(PAGE EXTRACT):
......

You are viewing a plain text version of this content. The canonical link for it is here.
Posted to dev@mahout.apache.org by Grant Ingersoll <gs...@apache.org> on 2009/06/09 20:57:07 UTC
Labels for Vectors and Matrices (MAHOUT-65)
What are people doing for keeping track of their vectors and
matrices? MAHOUT-65 attempted to address that, but it seems to have
gotten stuck.
For MAHOUT-126 (document clustering prep work), I ended up outputting
Vector cell information to a separate file, which works but is
cumbersome. This issue, however, still needs a way to actually label
and track what vector belongs to what document so as to make any sense
out of them when the process is done.
Thoughts?
-Grant
Re: Labels for Vectors and Matrices (MAHOUT-65)
Posted by Ted Dunning <te...@gmail.com>.
I would say that a real user gets a bigger vote relative to theoretical
complainers.
Simple at first is fine by me.
On Tue, Jun 9, 2009 at 4:09 PM, Jeff Eastman <jd...@windwardsolutions.com>wrote:
> IIRC, the patch in M-65 works but was judged to be inadequate so I never
> committed it. After several subsequent postings on the requirements I
> started another version but it ran into impossible
> serialization/deserialization issues. Those could probably be addressed now
> with Json but the patch itself got lost in the intervening year. I was going
> to reinvent it again more recently but then the discussion of the new matrix
> library in commons came up and I thought why bother? The other night I asked
> Ted about it and he said that package also does not have labels. For better
> or worse, it seems we still need them.
>
> I'm ok with the simple-minded M-65 patch if that will set you text maniacs
> free <grin>
> Jeff
>
>
>
> Grant Ingersoll wrote:
>
>> FWIW, I'm happy w/ a simple solution right now, which may very well be
>> Jeff's initial patch. Still, I'd like to hear more from Ted, Jeff and Karl.
>>
>> On Jun 9, 2009, at 6:20 PM, Benson Margulies wrote:
>>
>> OK, I came in to the middle and misunderstood.
>>>
>>> This doesn't precisely seem to leave much of a space for another
>>> person to join in, but I'd be happy to be corrected by some
>>> combination of the people cited below.

......

(TO-DO LIST):
• a. Please extract from the mailing list thread the text starting with "Posted to dev@mahout.apache.org" and going on through "Re: Labels for Vectors and Matrices (MAHOUT-65)".
• b. State whether each statement below agrees with the mailing list thread, answering yes or no and quoting the deciding words of the thread exactly.
(i) Grant Ingersoll describes MAHOUT-126 as document clustering prep work.
(ii) Jeff Eastman reports that Ted said the package from the new matrix library discussion has labels.
(iii) Ted Dunning is fine with a simple approach at first.

......

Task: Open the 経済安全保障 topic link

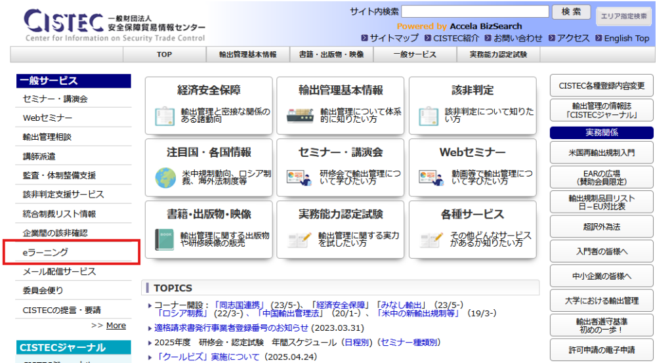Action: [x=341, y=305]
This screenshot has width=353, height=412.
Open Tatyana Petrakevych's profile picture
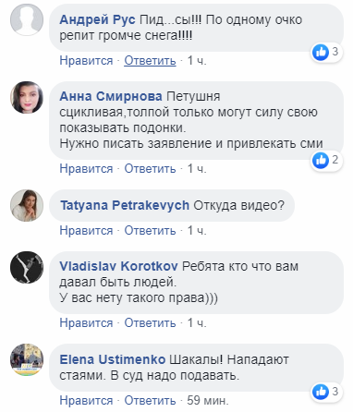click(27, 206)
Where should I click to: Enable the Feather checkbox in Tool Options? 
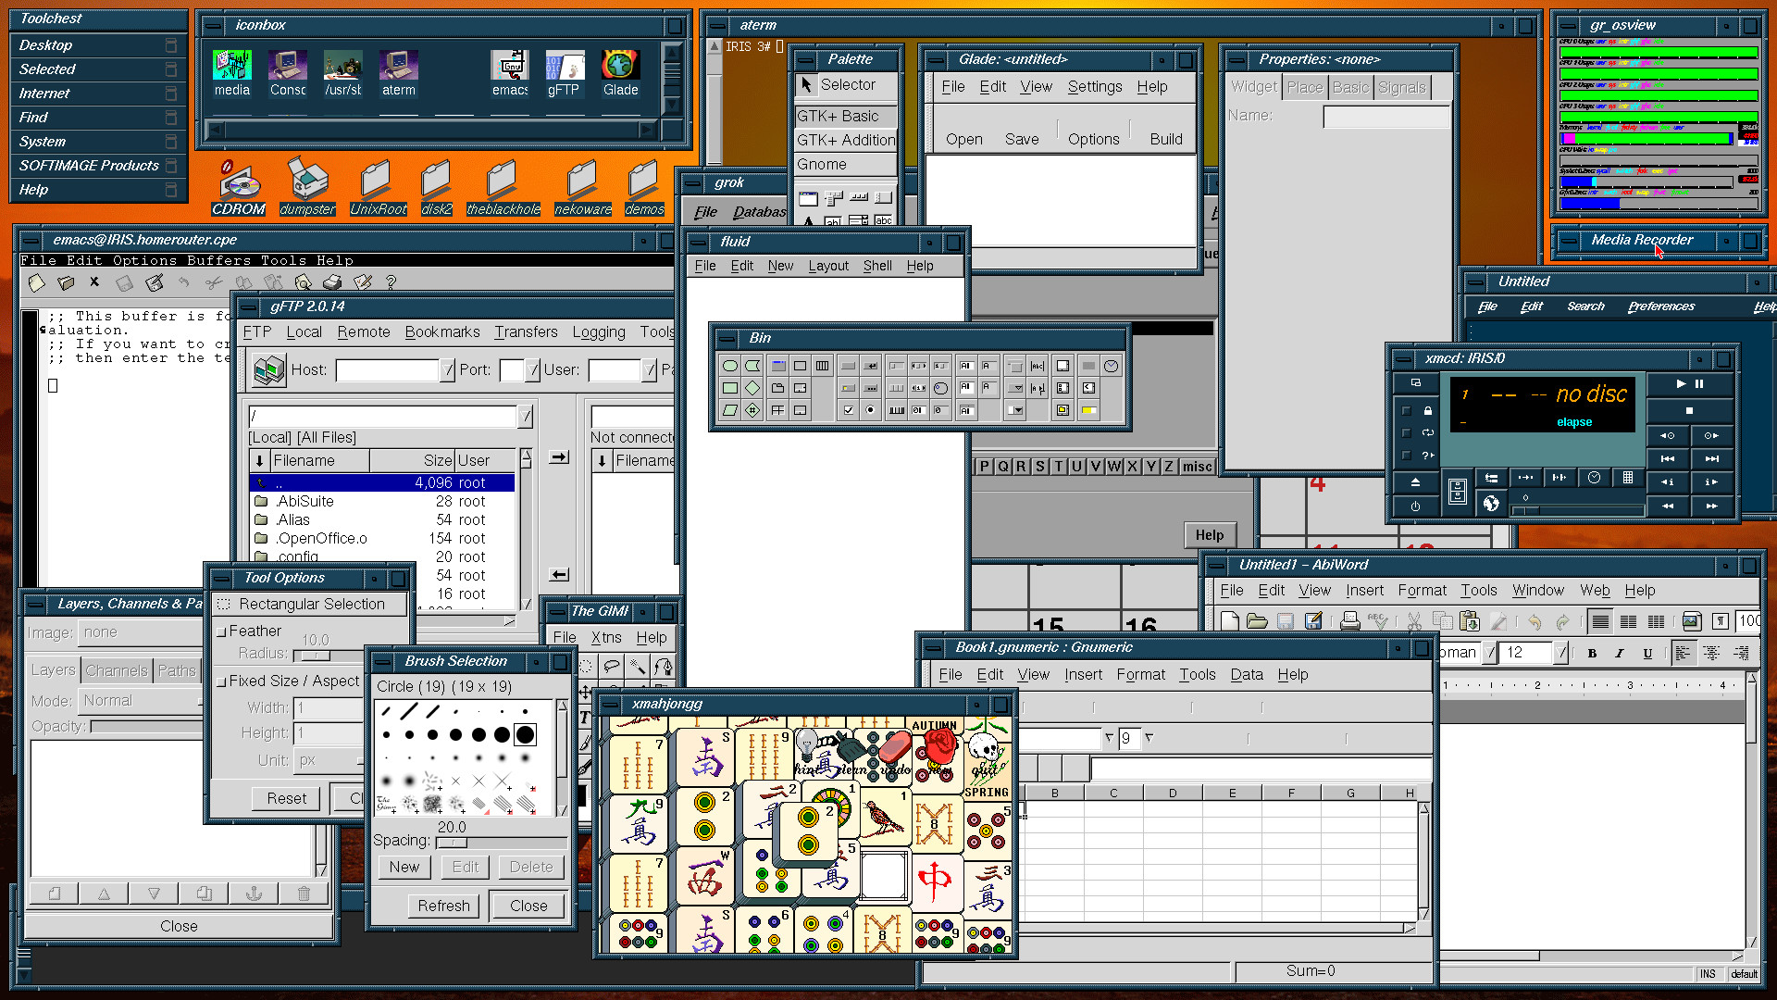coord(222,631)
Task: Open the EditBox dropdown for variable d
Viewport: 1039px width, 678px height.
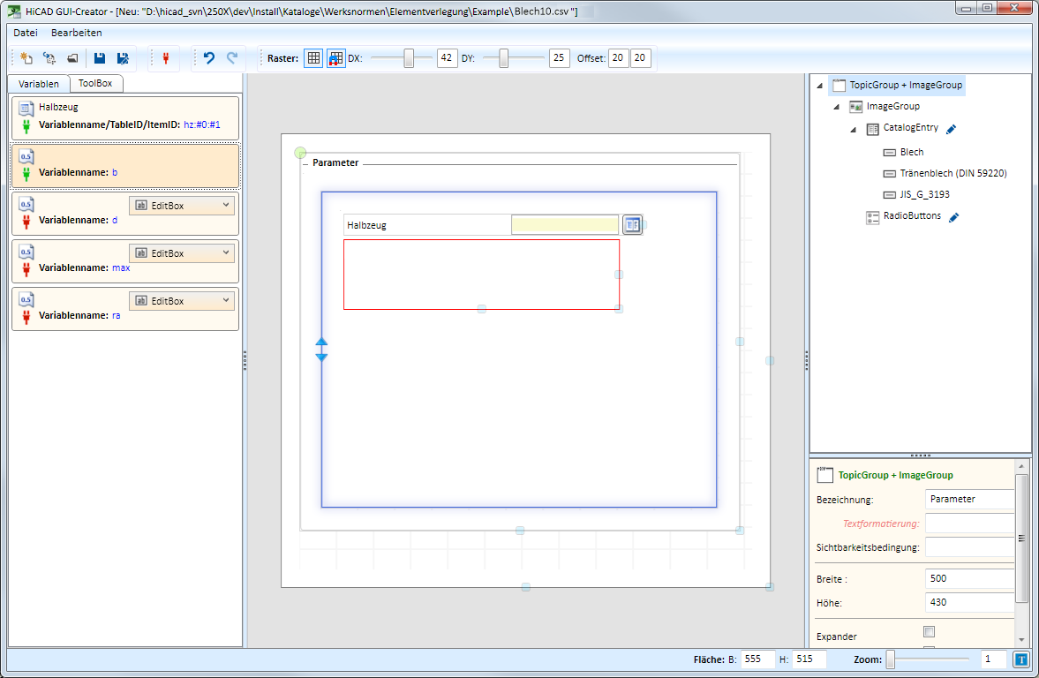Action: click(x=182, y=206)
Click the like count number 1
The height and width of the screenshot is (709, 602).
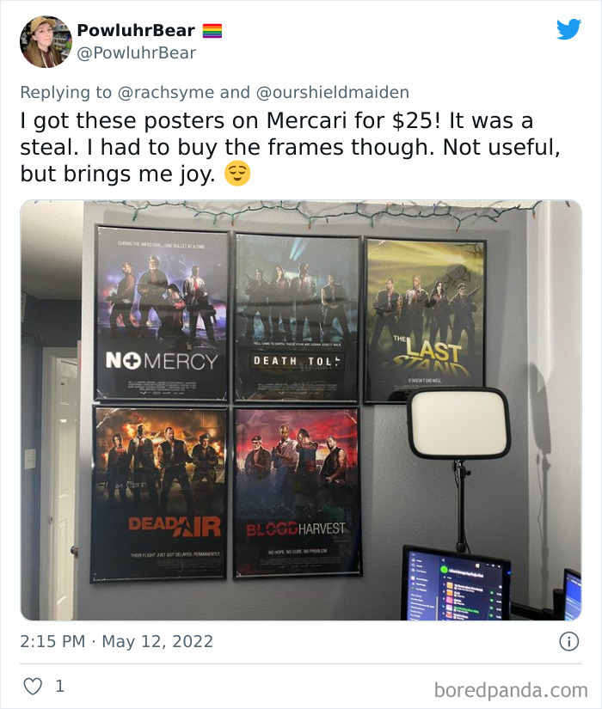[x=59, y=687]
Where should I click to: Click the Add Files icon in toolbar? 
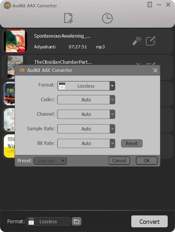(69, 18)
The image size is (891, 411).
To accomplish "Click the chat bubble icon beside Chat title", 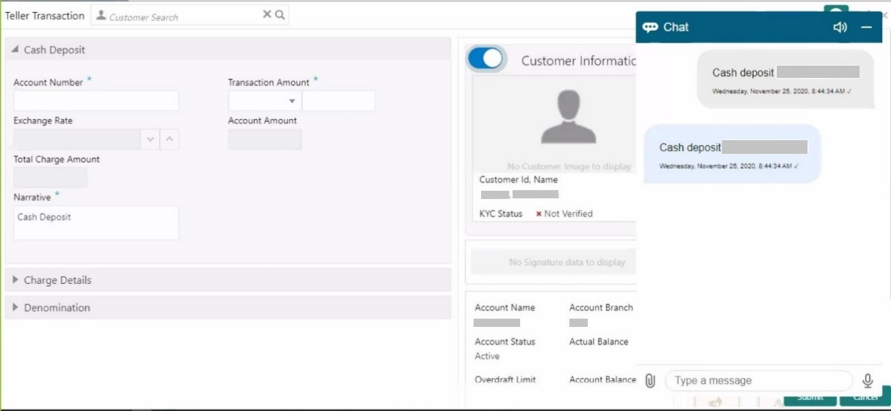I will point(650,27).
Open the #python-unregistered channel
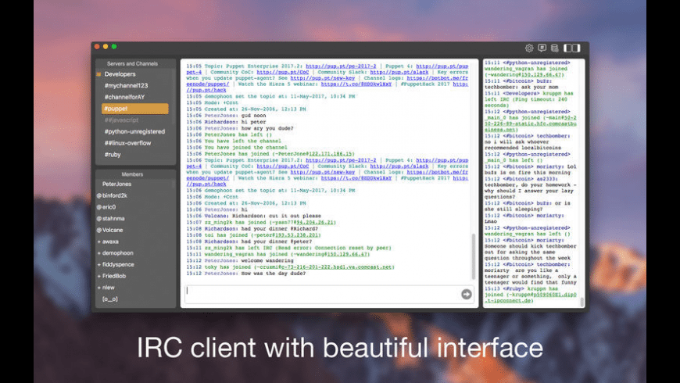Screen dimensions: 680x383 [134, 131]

......

(TASK RESPONSES):
• a.
Posted to dev@mahout.apache.org by Grant Ingersoll <gs...@apache.org> on 2009/06/09 20:57:07 UTC
Labels for Vectors and Matrices (MAHOUT-65)
What are people doing for keeping track of their vectors and
matrices? MAHOUT-65 attempted to address that, but it seems to have
gotten stuck.
For MAHOUT-126 (document clustering prep work), I ended up outputting
Vector cell information to a separate file, which works but is
cumbersome. This issue, however, still needs a way to actually label
and track what vector belongs to what document so as to make any sense
out of them when the process is done.
Thoughts?
-Grant
Re: Labels for Vectors and Matrices (MAHOUT-65)

• b.
(i) Yes: "For MAHOUT-126 (document clustering prep work)"
(ii) No: "he said that package also does not have labels"
(iii) Yes: "Simple at first is fine by me."